Like many Caribbean countries, Trinidad & Tobago relies on fossil fuels for electricity generation. But unlike many of its neighbors, Trinidad & Tobago is a natural gas producer and exporter. The islands are among the leading natural gas producers in Latin America and the Caribbean, and the oil and gas industry is one of the biggest contributors to the country’s $27.5bn economy.
Trinidad & Tobago’s electricity market is controlled by the state-owned Trinidad & Tobago Electricity Commission (T&TEC), the sole transmission and distribution company in the country.

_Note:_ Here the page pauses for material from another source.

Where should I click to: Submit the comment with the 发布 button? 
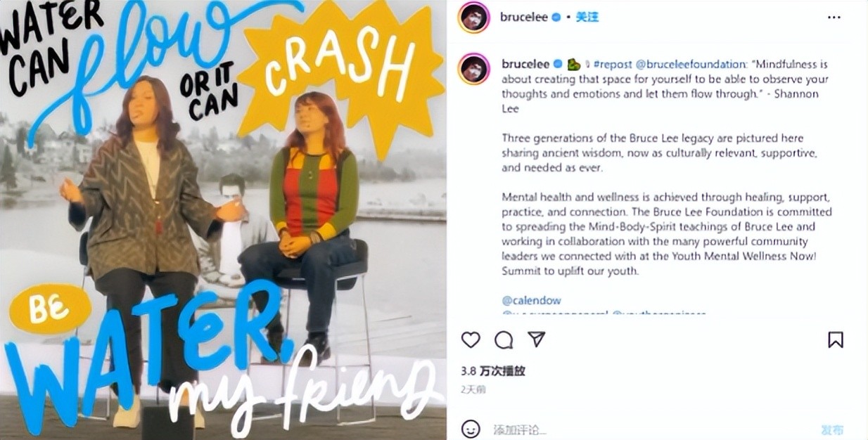[x=832, y=429]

It buys electricity from independent power producers who, in 2014, generated 9.1TWh of electricity from natural gas. The Ministry of Energy and Energy Affairs (MEEA) is in charge of monitoring, controlling and regulating the energy and mineral sector in Trinidad & Tobago.

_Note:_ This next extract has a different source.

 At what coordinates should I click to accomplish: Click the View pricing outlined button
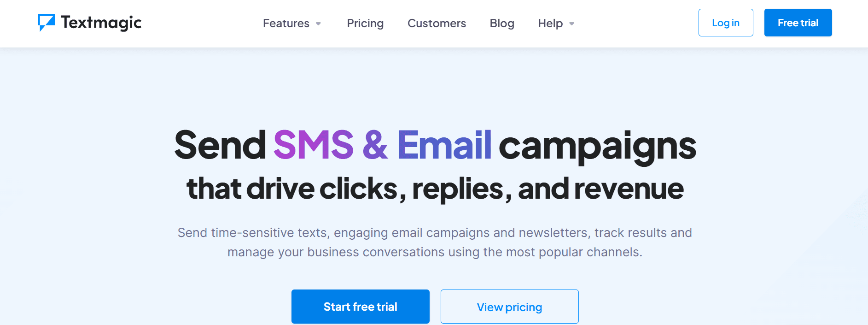[509, 306]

In 2014, Trinidad & Tobago’s power matrix represented 2.3GW of installed capacity. The island nation relies on its own natural gas for energy, which represents 97% of total capacity. Oil and diesel accounted for the remaining share.
As a result of the availability of low cost fuels, the islands have some of the lowest electricity prices in Latin America and the Caribbean ($0.05/kWh), which dilutes the economic incentive to support renewable energy deployment.

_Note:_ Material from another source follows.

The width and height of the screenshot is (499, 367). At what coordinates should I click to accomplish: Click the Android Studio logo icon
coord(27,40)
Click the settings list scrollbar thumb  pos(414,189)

On January 2011 the MEEA published its Renewable Energy Policy Framework, which makes recommendations and analysis of policies, technologies and targets for the deployment of renewable energy in Trinidad & Tobago. In 2011, two policy based loans totaling $140m were approved by the Inter-American Development Bank to support Trinidad & Tobago in the transition to a more sustainable energy matrix, incorporating energy efficiency and renewable energy and strengthening its policy framework to integrate climate change into national economic development. One of the outcomes of the financial aid is to be the “Green Paper for Energy Policy in Trinidad & Tobago”, a plan to restructure the energy sector regulatory framework and enact policies such as tax incentives for solar and wind power.
On 1 October 2014, the government launched the Sustainable and Renewable Energy Business Incubator. Aside from that, the only renewable energy policy currently in place in Trinidad & Tobago is a “wear and tear” tax allowance of 150% of the expenditure for plant, machinery, parts and materials for use in the manufacture of solar water heaters, the acquisition of solar water heaters, the acquisition of wind turbines and supporting equipment or the acquisition of solar photovoltaic systems and supporting equipment.
Score Summary
Trinidad & Tobago’s 0.57 overall score in Climatescope this year placed it 48th among all countries, up from 51st position last year, when it scored 0.54.
Trinidad & Tobago’s gain was largely tied to improvement on both the Financial Institutions in Clean Energy Indicator and the Value Chains by Clean Energy Sector Indicator of Low-Carbon Business & Clean Energy Value Chains Parameter III.
On Enabling Framework Parameter I, Trinidad & Tobago finished 52nd, up one place from last year.
On Clean Energy Investment and Climate Financing Parameter II, Trinidad & Tobago scored 0.63, down from 0.87 last year. Its Parameter II ranking was 22nd versus 14th last year.
On Low-Carbon Business & Clean Energy Value Chains Parameter III, Trinidad & Tobago’s 43rd-place finish was eight places above its 2014 position. The country’s 2015 and 2014 Parameter III scores were 0.95 and 0.63, respectively.
On Greenhouse Gas Management Activities Parameter IV, Trinidad & Tobago ranked 47th. Its 0.50 score is a slight improvement over last year’s 0.59, when it finished 45th.